1. A system for producing fluid from a subterranean wellbore comprising:
an electrical submersible pump (“ESP”) system comprising a pump, a motor mechanically coupled with the pump, a monitoring sub, and a stinger projecting axially away from the pump;
a receptacle comprising an annular member mounted to a tubular disposed in the wellbore;
a first sensor coupled with the stinger that is in communication with a controller; and
a second sensor coupled with the receptacle that is in communication with the controller and in selective communication with the first sensor when proximate the first sensor, so that when the first and second sensors are proximate one another, one or both of the first and second sensors selectively emit signals representing distances between the stinger and receptacle.

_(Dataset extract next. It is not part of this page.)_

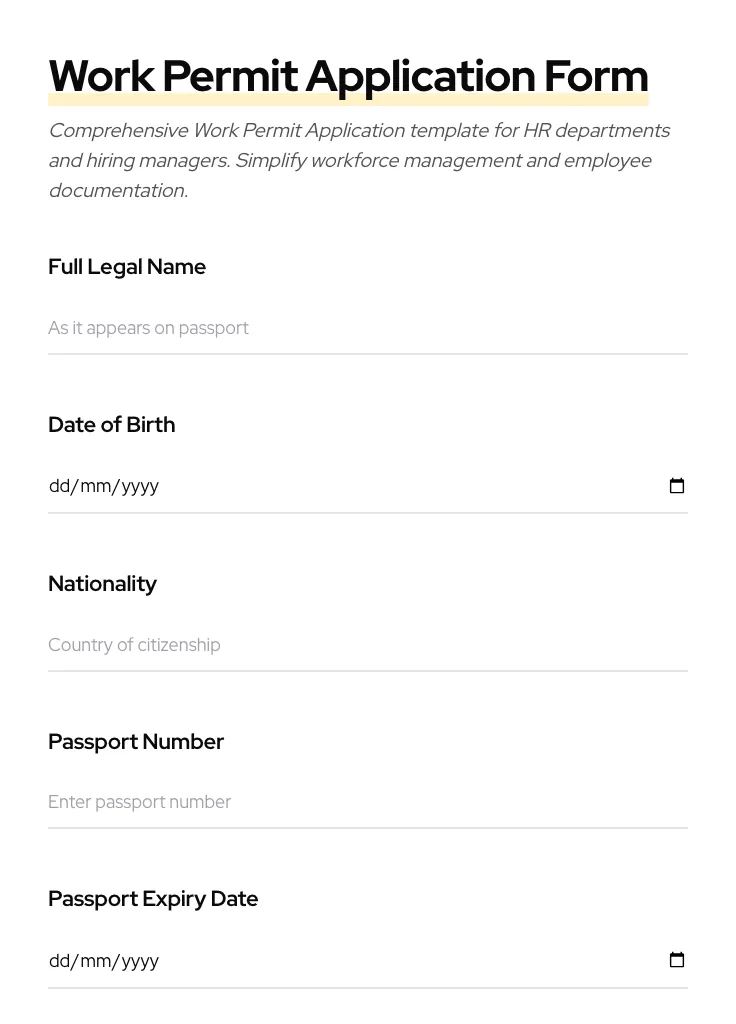Select the day segment of Passport Expiry Date
This screenshot has width=736, height=1024.
(x=59, y=960)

11. A method for producing fluid from a subterranean wellbore comprising:
deploying in the wellbore an electrical submersible pumping (“ESP”) system that comprises a motor that is coupled to a pump;
lowering the esp system within the wellbore and towards a receptacle;
providing an indication that the esp system has landed in the receptacle based on a signal received from a sensor that senses a distance between a location on the esp system and a location in the receptacle;
pressurizing fluid within the wellbore by operating the pump when the distance between the end of the esp system and receptacle is within a designated distance; and
monitoring another signal from the sensor when the pump is operating to detect relative movement of the esp system and receptacle to provide an indication if the esp system is properly or improperly seated within receptacle.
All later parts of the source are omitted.